A math or a simple fluid problem?

[hanson]

Hi all!
I am solving for the height of a tank as a function of time.
The tank has a constant inflow of a and is subjected to small fluctuation of bsin(wt).
So the inflow is simply a+bsin(wt).
The outflow should be proportional to the square root of the height, H.
So outflow = c*sqrt(H)
Therefore the below differential equation is obtained with k=the area of the tank:
$$\frac{a+bsinwt-c\sqrt{H}}{k}=\frac{dH}{dt}$$


but the problem is that I don't know how to solve this ODE...
Can anyone solve the problem?

 

[Clausius2]

Have you been given this equation or have you set it up by yourself?

 

[hanson]

I set it up myself. And I have show my deduction:
The tank has a constant inflow of a and is subjected to small fluctuation of bsin(wt).
So the inflow is simply a+bsin(wt).
The outflow should be proportional to the square root of the height, H.
So outflow = c*sqrt(H)
Therefore the above differential appears.
Am i correct?

 

[Clausius2]

I set it up myself. And I have show my deduction:
The tank has a constant inflow of a and is subjected to small fluctuation of bsin(wt).
So the inflow is simply a+bsin(wt).
The outflow should be proportional to the square root of the height, H.
So outflow = c*sqrt(H)
Therefore the above differential appears.
Am i correct?

I am not sure about your assumption of the outflow.
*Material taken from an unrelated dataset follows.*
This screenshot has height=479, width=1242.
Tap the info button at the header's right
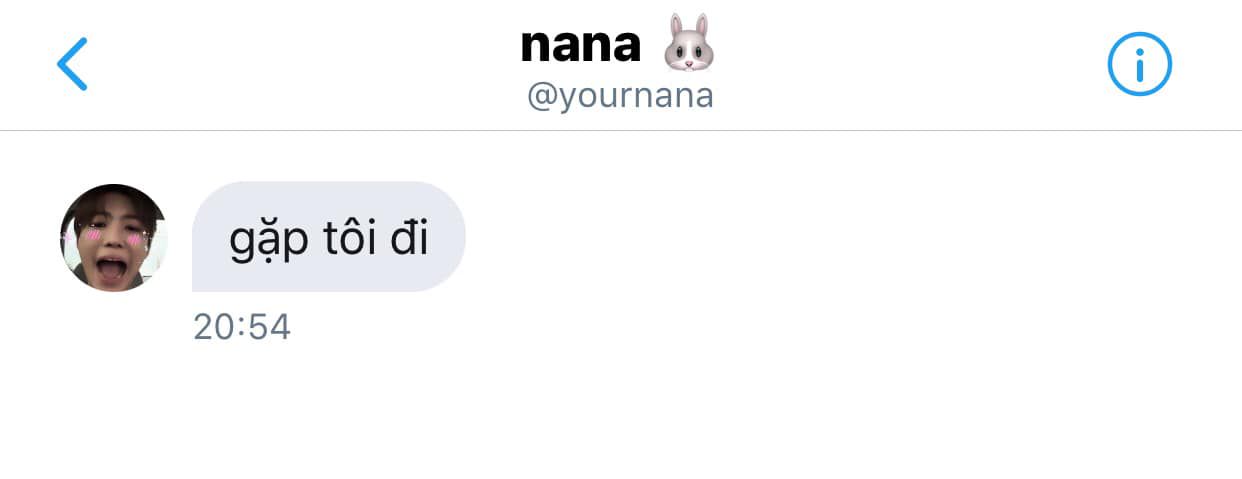pyautogui.click(x=1139, y=64)
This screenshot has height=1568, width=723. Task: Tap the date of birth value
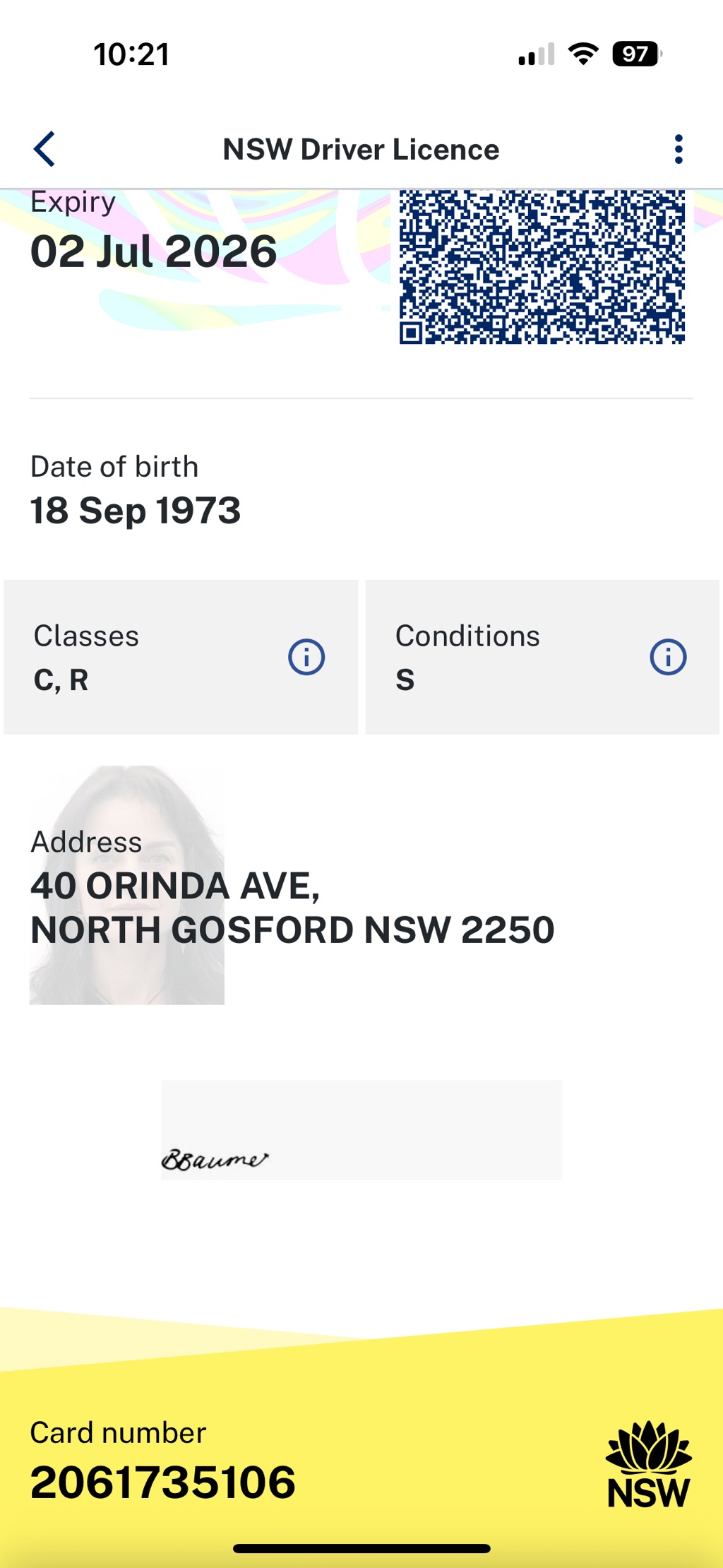[x=136, y=511]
I would revise that.

 

[batman394]

this problem really has nothing to do with fluids..its just a math problem..

inflow is a+bsin(wt) correct.
outflow you said is proportional to square root of the height, h..
is then right too.. c*sqrt(h)...

now if you divide volume by cross sectional area you get height.. I am thinking you need to find the radius in terms of height also by rearranged the volume equation... that way your equation will be composed only of H terms.